Author: Eduardo Porter

Subjects Discussed: Faith and the Pascalian wager, whether or not Americans perceive faith in fair prices, the idea of a price embodying the making of a thing, Marx and labor, how our understanding of prices is a function of transaction, worker exploitation, Dan Ariely and behavioral economics, “buying a sense of our own goodness,” tipping in Japan, Porter being needlessly concerned with the price of a Los Angeles condo he sold years earlier, new economic frontiers without speculative bubbles, Robert C. Wright and predicting bubbles, Keynesian beauty contests, orange juice and the weather, derivatives and probability, the inability to separate legitimate bubbles with sham bubbles, subprimes and low interest rates, John Rawls and society maximizing the well-being of the least fortunate, the extension of the Bush tax cuts for the wealthy, ephemeral jobs and speculative bubbles, unfair income redistribution and prices, diversity and labor, William Julius Wilson, Sir Nicholas Stern’s idea of the wealth of the individual remaining steady throughout the years vs. human life as priceless, the 9/11 Commission and Kenneth Feinberg’s compensation discrepancy, anti-egalitarianism, competing subjective viewpoints about the price of a life, economic consequences that emerge from changing a speed limit, the value of a person toiling in a maquiladora vs. the value of Clive Owen, connections between pricing and elitism, time and the value of human life, France’s price on Haiti, and the colonialist implications of price.

EXCERPT FROM SHOW:

Porter: In the mid-1990s, a study by the Intergovernmental Panel on Climate Change tried to come up with an early estimate of the economic impact of global warming. And to do this, it used some of these estimates of the value of life. And it decided that the value of life in poor countries was $150,000 and in rich countries $1.5 million. Now you can imagine that didn’t go down very well at an international meeting with rich and poor countries. I mean, this was a rebellion. “What do you mean?” So if rising seas are going to wipe out Bangladesh, it’s cheap. But if something is going to happen in Switzerland, then we really have to worry. So ultimately, at the end of the day, they came to a political compromise. And they redid this, valuing everybody at $1 million.
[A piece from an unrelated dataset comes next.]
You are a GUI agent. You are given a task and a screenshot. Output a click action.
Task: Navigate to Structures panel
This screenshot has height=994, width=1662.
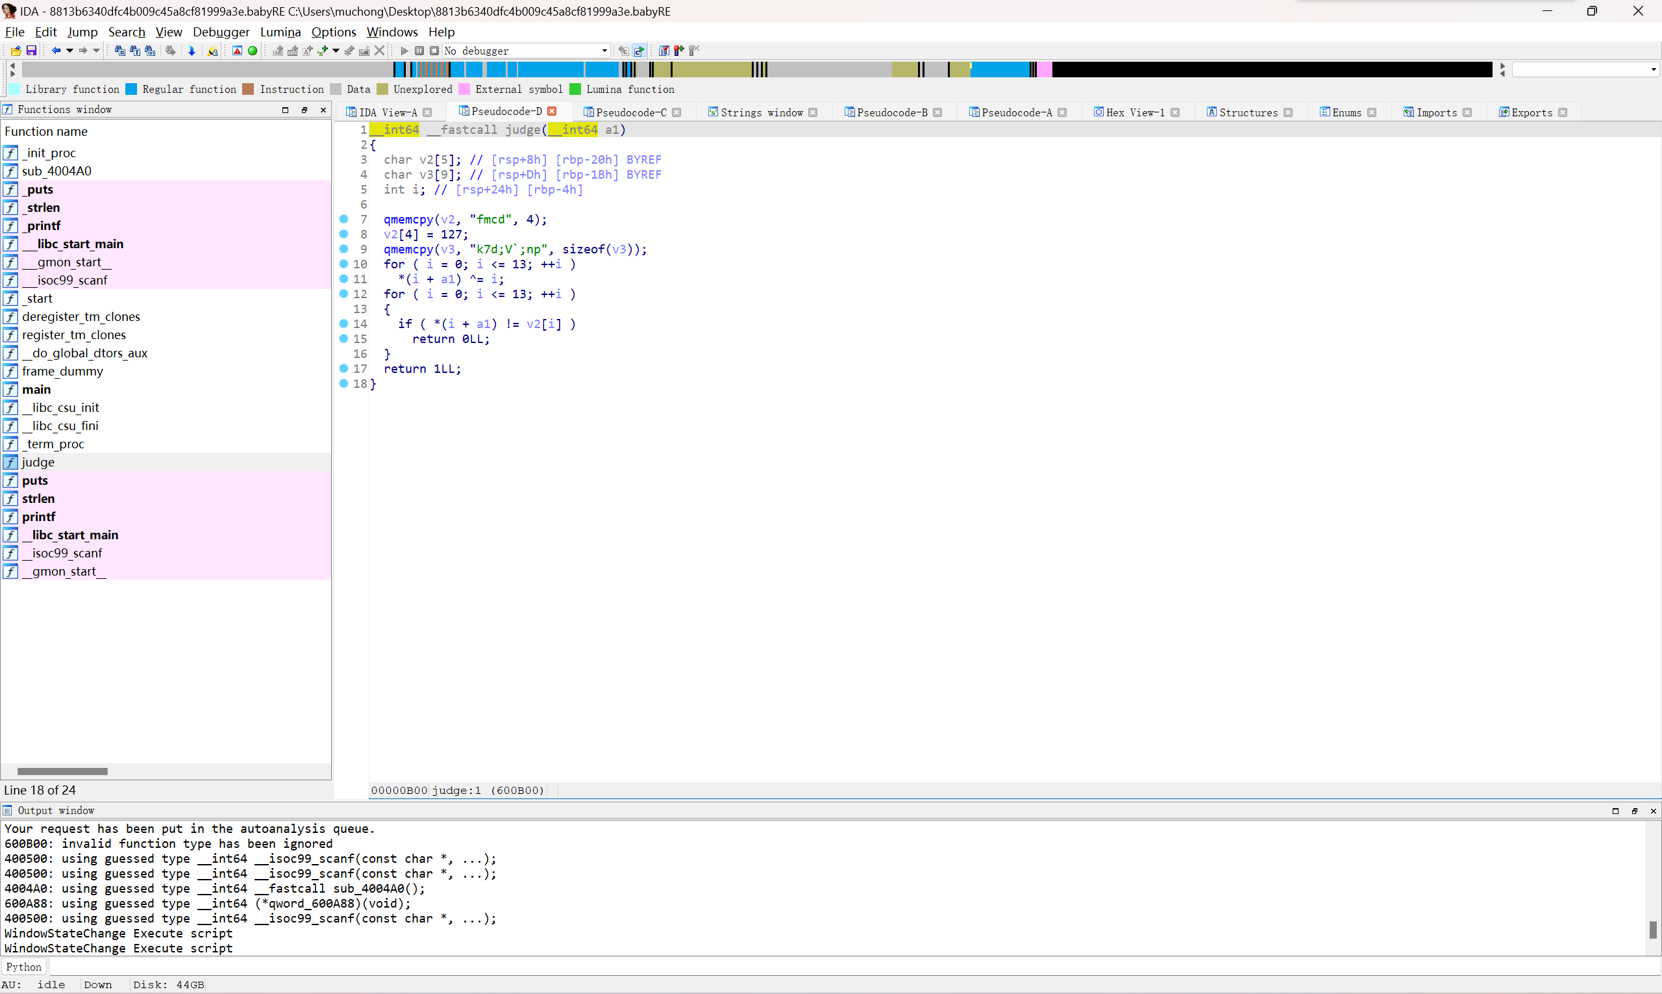(x=1247, y=111)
Correspondent: But on the other hand, for the sake of argument, if you have some central authority making such an insensitive statement — that a person born in one country is worth less than someone born in an industrialized nation — wouldn’t that open up the fact that we’re all living within unseen disparities? That the value of someone toiling right now in a maquiladora or an export processing zone is, we all know, worth less than the life of President Obama. Or the life of actor Clive Owen, who is probably worth more than either of us ever will be.

Porter: Well, yes. This is a manifestation of the inequities in life. That it’s just a replication after death of a very unequal distribution of opportunities and rewards. That’s true.

Correspondent: Well then. If pricing essentially confirms that, it’s almost as if pricing confirms an Ortega y Gasset-like notion of elitism. That really what we’re denying in denying these crude and cold and insensitive prices is denying the inherent elitist nature of the capitalist system that we live by in this purported democracy that you, in the book, actually uphold.

Porter: I would say that that’s essentially correct. I mean, capitalism is not an equal society. And I don’t think it can work as an equal society. Disparities are what steer resources to be allocated into one place or another. Pay differentials lead people to take one choice rather than another. To move into one job or another. To get one type of education or another. So the idea that everybody must be paid equal is, I don’t think, functional. It does not function within a capitalistic society. If you’re asking for my opinion on the ultimate — I don’t want to use the word “justice.” If you’re asking for my opinion on whether this is an ideal way to live, I would tell you no. But it’s because of the depth of the disparity. Not because of its existence. I will agree that disparities will exist. I have a problem with the size of them.

Correspondent: You mention Bangladesh earlier. And this is in relation to climate change. William Nordhaus’s idea that in estimating future damages, we need to use a rate that reflects the productivity of long-term investments. Then of course, you’ve got Sir Nicholas Stern’s idea: “The welfare of a person hundreds of years from now is worth the same as as the welfare of someone alive today.” And of course, not everybody can agree on that either. Now we’re adding time to this. Even more problems. If you were to look at the history of Haiti, you see France in 1825 — they don’t wish to recognize Haiti’s sovereignty unless Haiti paid them 150 million gold francs. Haiti, of course, couldn’t pay back the money until 1947. And they had to take up long-term interest loans.

Porter: That’s incredible.

Correspondent: This is the ultimate in a big joke about price. Haiti wanted to be recognized as a nation and they have to pay this considerable amount of money. So this leads me to wonder if price — I seem to think, particularly after this conversation — is a huge mess that creates ever more problems about other viewpoints, other peoples, and simply existing. The more we think about the way money is attached to an individual person, the more we realize that certain systematic norms cause the person to be trivial. I think that’s rather sad.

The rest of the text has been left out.